The gryvern lingered in the corner of my eyesight, not once retracting his silver eyes from us for a second. I wondered how he felt as he watched me in the arms of another man. Just the concept made me want to push free of Duncan immediately.
“I’m in control, little bird,” Erix said, averting his gaze from the two of us.
Erix’s voice was the same as before. The confident, clear drawl as he called me by the nickname I had grown not to despise as I first had.
“Don’t call me that,” I hissed, unable to hide the shaking that exposed just how weak I was at the moment.
Erix’s breathing hitched as though a knife struck him dead in the chest. “I’m sorry.”
Duncan took my face in his hands, making it so I could only look at him. “Remember, Robin. The dead are told to blame the hand which holds the sword, and not the sword itself. Yes, Erix has done something terrible. He took something from you and doesn’t have the power to give it back. But that’s not a feeling I’m familiar with. And you. Erix was the sword, and the hand that controlled him has since been dealt with. Before you decide how you wish to serve him his justice, give him a chance to speak to you. His mind is his own.”
“I… I thought you’d died,” I muttered, picturing the destruction of Imeria Castle. “I really thought I’d lost you, Duncan.”
“If Erix had not acted, you might just have. For that alone, give him a chance.” Duncan took a deep inhale. “Please.”
Swallowing down my anxiety, I managed a slight nod. Duncan exhaled through a smile, bringing his mouth down to mine. But before his lips could touch, I turned away, offering him my cheek instead.
“I understand,” Duncan whispered into my ear, taking my hand and giving it a squeeze. Then he pressed a fleeting kiss to my cheek and drew back.

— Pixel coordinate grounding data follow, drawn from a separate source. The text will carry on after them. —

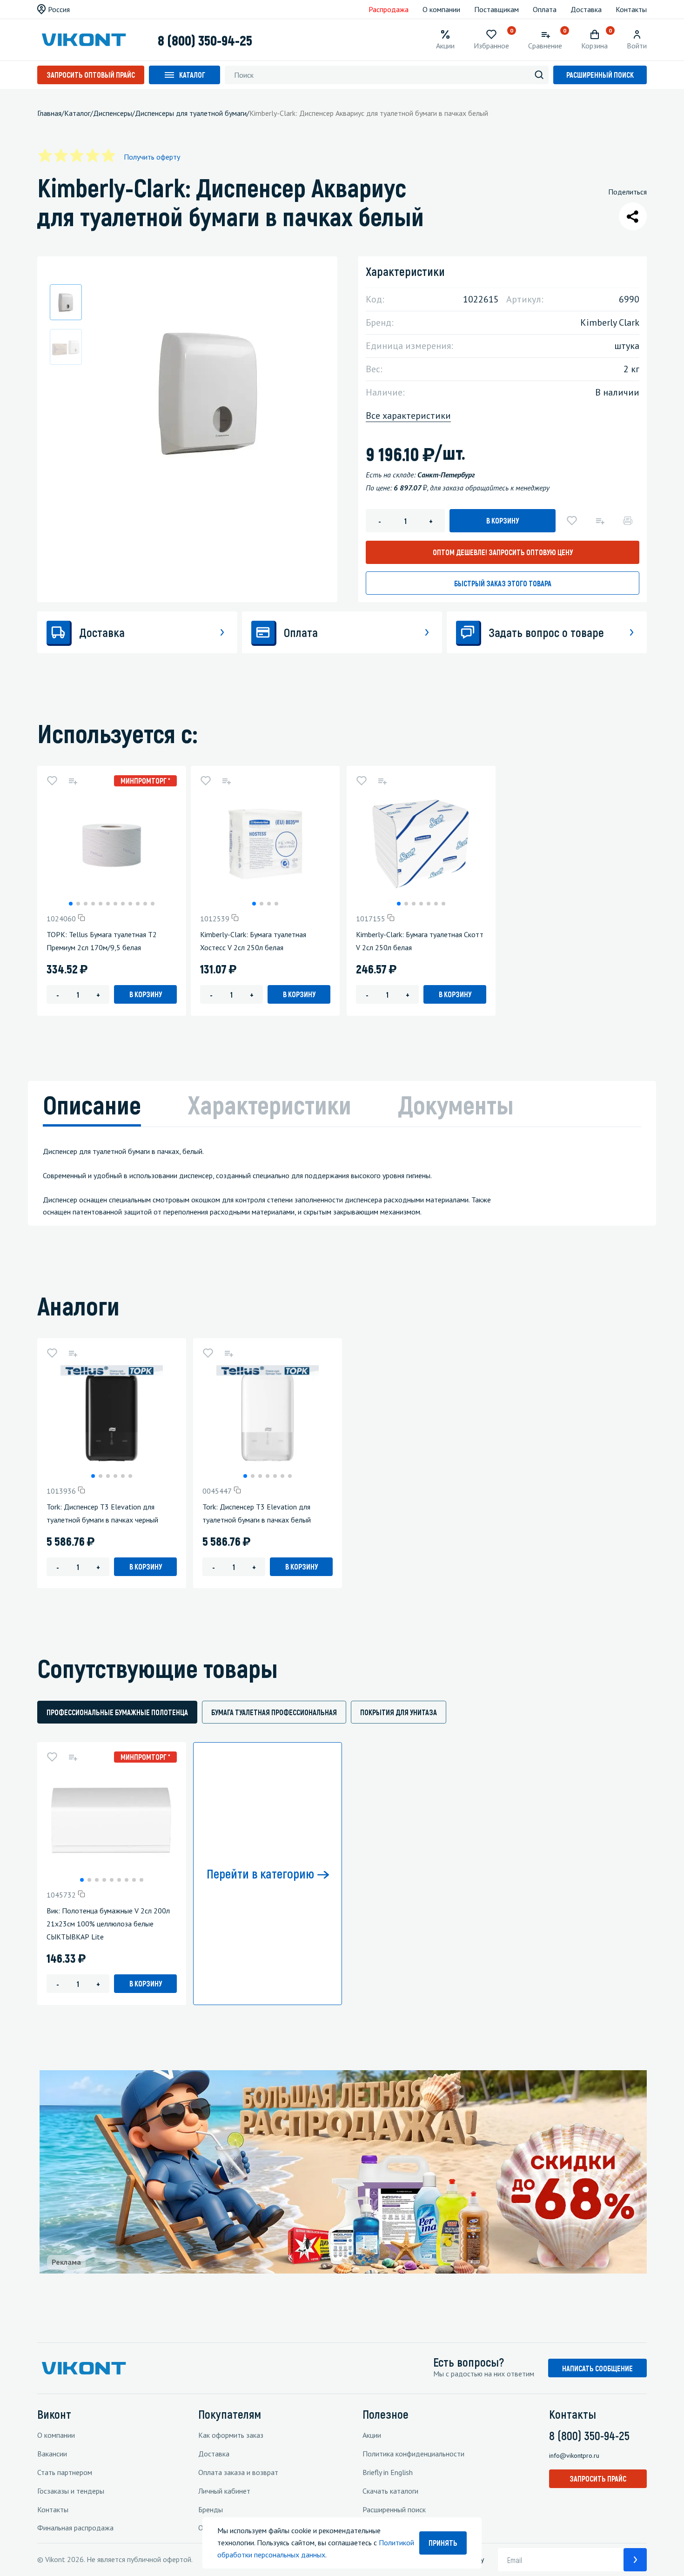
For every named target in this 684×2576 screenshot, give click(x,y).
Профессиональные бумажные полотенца (117, 1712)
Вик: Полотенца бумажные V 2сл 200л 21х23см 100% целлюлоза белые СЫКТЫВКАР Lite (108, 1923)
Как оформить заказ (230, 2435)
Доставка (586, 9)
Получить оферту (152, 156)
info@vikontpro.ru (574, 2455)
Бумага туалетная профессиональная (274, 1712)
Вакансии (52, 2453)
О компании (441, 9)
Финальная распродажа (75, 2527)
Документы (456, 1104)
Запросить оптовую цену (503, 552)
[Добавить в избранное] (571, 520)
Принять (443, 2542)
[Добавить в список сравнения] (599, 520)
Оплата (545, 9)
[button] (71, 904)
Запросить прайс (598, 2478)
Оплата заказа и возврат (238, 2472)
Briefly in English (387, 2472)
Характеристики (269, 1104)
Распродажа (389, 9)
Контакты (631, 9)
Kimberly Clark (609, 322)
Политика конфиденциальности (413, 2453)
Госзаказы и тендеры (70, 2491)
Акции (371, 2435)
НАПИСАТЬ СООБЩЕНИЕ (597, 2368)
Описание (92, 1104)
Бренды (210, 2509)
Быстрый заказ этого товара (502, 583)
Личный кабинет (224, 2491)
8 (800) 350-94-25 (205, 40)
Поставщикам (496, 9)
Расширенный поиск (600, 74)
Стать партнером (64, 2472)
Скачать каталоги (390, 2491)
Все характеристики (408, 415)
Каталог (192, 74)
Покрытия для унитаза (398, 1712)
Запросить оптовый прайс (91, 74)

I looked to Erix, who never stopped staring at Duncan and me. Regardless of my feelings toward him, there was no reason I had to make him watch Duncan be intimate with me. Causing him pain wouldn’t make any of this better. For from the grimace set into Erix’s face, I could tell he’d expected such a show of affection.

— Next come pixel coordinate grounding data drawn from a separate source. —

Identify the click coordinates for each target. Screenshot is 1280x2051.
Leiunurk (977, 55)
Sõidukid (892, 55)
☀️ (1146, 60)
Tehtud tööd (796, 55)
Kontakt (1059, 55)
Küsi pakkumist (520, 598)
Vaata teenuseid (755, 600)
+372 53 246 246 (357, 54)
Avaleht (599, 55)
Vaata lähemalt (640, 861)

Taking a deep breath in, I levelled my eyes, fixing them on Erix. “You can have an audience with me. Alone.”
Erix’s response surprised me. With a slight bow, he replied. “Thank you, Robin.”
Satisfised, Duncan released my hand and made to move to the door. My entire body trembled at the sudden loss of Duncan’s touch. He stopped at the door, offering me a final look. “I love you.”
I opened my mouth to reply with the words Duncan deserved to hear, but they clogged in my throat. I couldn’t reply, not here, not with Erix watching. He had hurt me, but he had also just saved the most important person in my life. There was a time for being a monster, and now was not it.